Analysis of p53 and p130 degradation in wild-type and ΔCTCF HPV18 organotypic raft sections. (A) Sections were stained with p53-specific antibody (green), and DNA was stained with Hoechst (blue). The white arrows indicate the basal layer, and the lower suprabasal/upper suprabasal boundary is highlighted with a dashed line. Scale bar, 5 μm. (B) The percentage of cells positive for nuclear p53 staining in the basal, lower suprabasal (parabasal and lower spinous), and upper suprabasal (upper spinous and granular) layers of 15 fields of view of 3 independent rafts (n = 45) from each donor was determined. The data represent the means and standard errors. A significant reduction in p53-positive cells is observed in all layers of rafts derived from the ΔCTCF HPV18 lines (***, P < 0.0005). (C) Sections were stained with p130-specific antibody (green), and DNA was stained with Hoechst (blue). The white arrows indicate the basal layer, and the lower suprabasal/upper suprabasal boundary is highlighted with a dashed line. Scale bar, 5 μm. (D) The percentage of cells positive for nuclear p130 staining in the basal, lower suprabasal (parabasal and lower spinous), and upper suprabasal (upper spinous and granular) layers of 15 fields of view of 3 independent rafts (n = 45) from each donor was determined.

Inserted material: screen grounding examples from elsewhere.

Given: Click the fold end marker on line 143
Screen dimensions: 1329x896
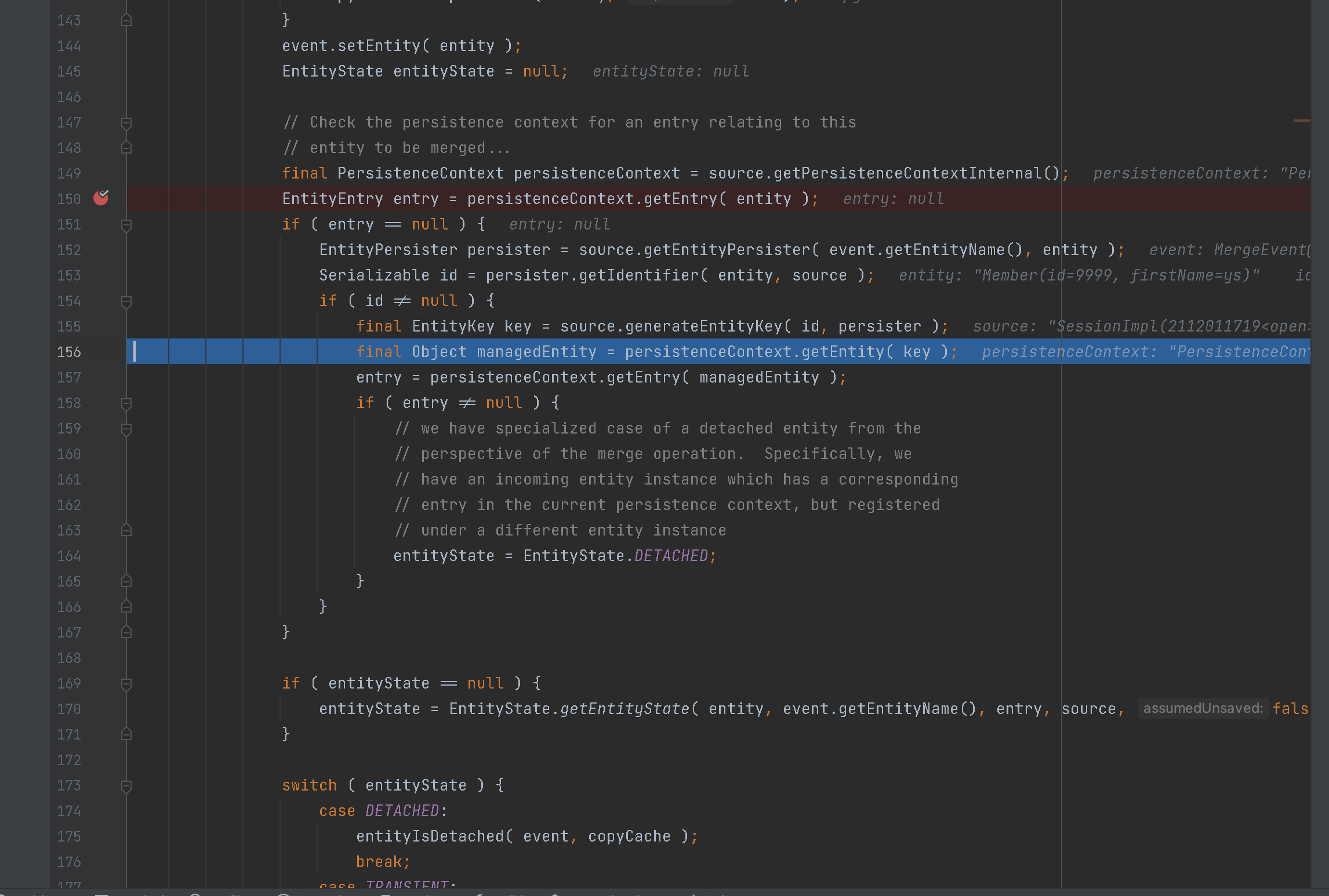Looking at the screenshot, I should [126, 20].
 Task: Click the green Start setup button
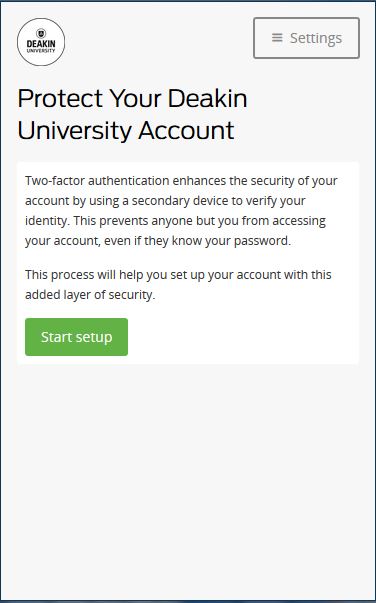pyautogui.click(x=77, y=337)
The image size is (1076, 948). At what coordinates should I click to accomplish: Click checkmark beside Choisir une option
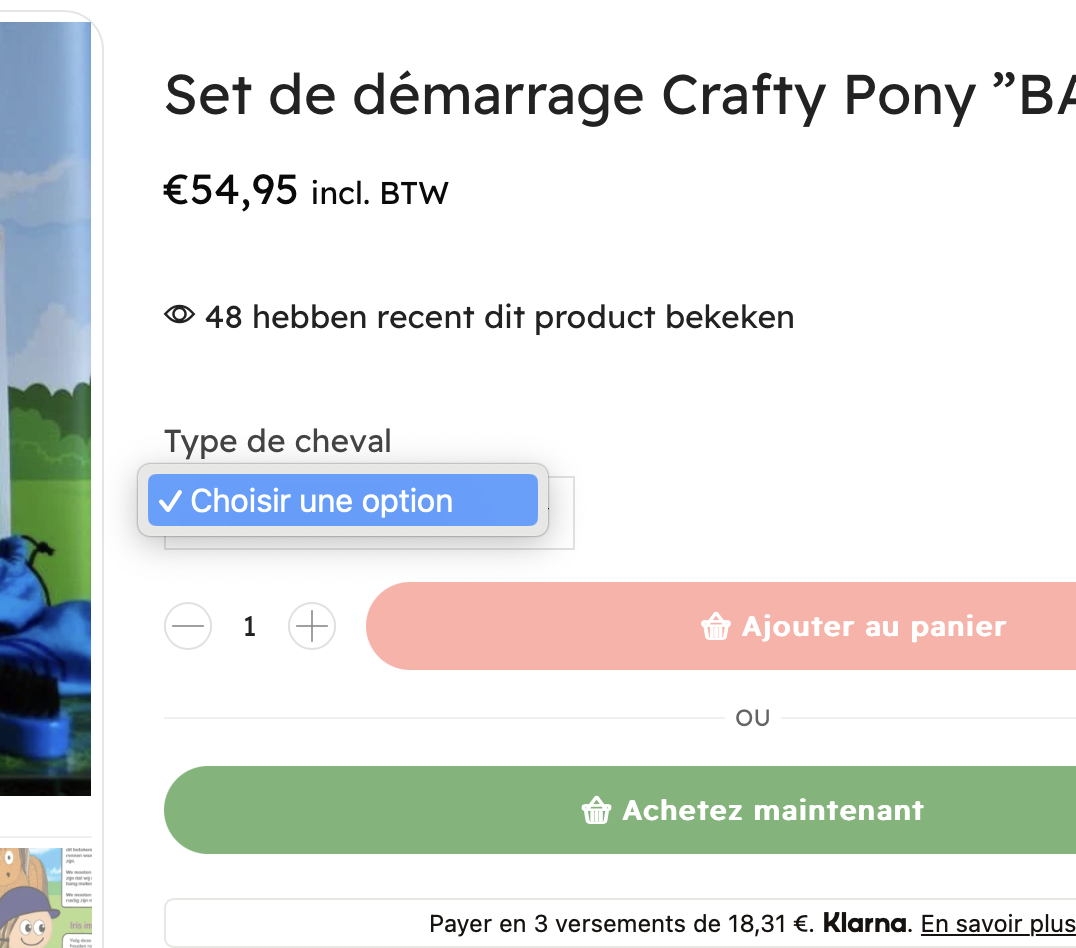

The data represent the means and standard errors. A significant reduction in p130-positive cells is observed in all layers of rafts derived from the ΔCTCF HPV18 lines (***, P < 0.001).

FIG 9

Analysis of unspliced E6E7 transcript and protein expression in organotypic raft culture. RNA extracted from 14-day-old raft cultures was converted to cDNA and amplified between nucleotides 121 and 295. The products of this PCR are unspliced early transcripts (14). Amplification of GADPH from the same samples is shown as a loading control. Products were separated by electrophoresis (A) and quantified by densitometry using ImageJ (B). An increase in E6E7 transcript was observed in ΔCTCF HPV18 lines established from individual donors (*, P = 0.03 for donor 1 and donor 2). (C) Proteins extracted from raft cultures were analyzed by Western blotting. Fold increase in virus protein expression compared to the wild type (normalized to GAPDH protein) is indicated below each membrane section. The images shown are representative of three technical repeats of lysates extracted from two independent donor lines. (D) E2 protein localization (red in the merged image; DNA is blue) in raft sections of HFK, wild-type, and ΔCTCF HPV18 genome-containing lines. The images shown are representative of two independent raft cultures of each individual donor line. Scale bar, 10 μm.

FIG 10

Loss of CTCF binding causes aberrant splicing of early transcripts. RNA extracted from 14-day-old raft cultures was converted to cDNA and amplified between nucleotides 121 and 3517. (A) The products were gel purified and sequenced. (B) Graphical representation of the identified products. (C) The 195-bp product was quantified using ImageJ, and relative amounts were normalized to wild-type levels for each donor. The data shown represent the means and standard errors of RNA extracted from 3 independent raft cultures from each donor (donor 1, P = 0.0008 [***]; donor 2, P = 0.0095 [***]).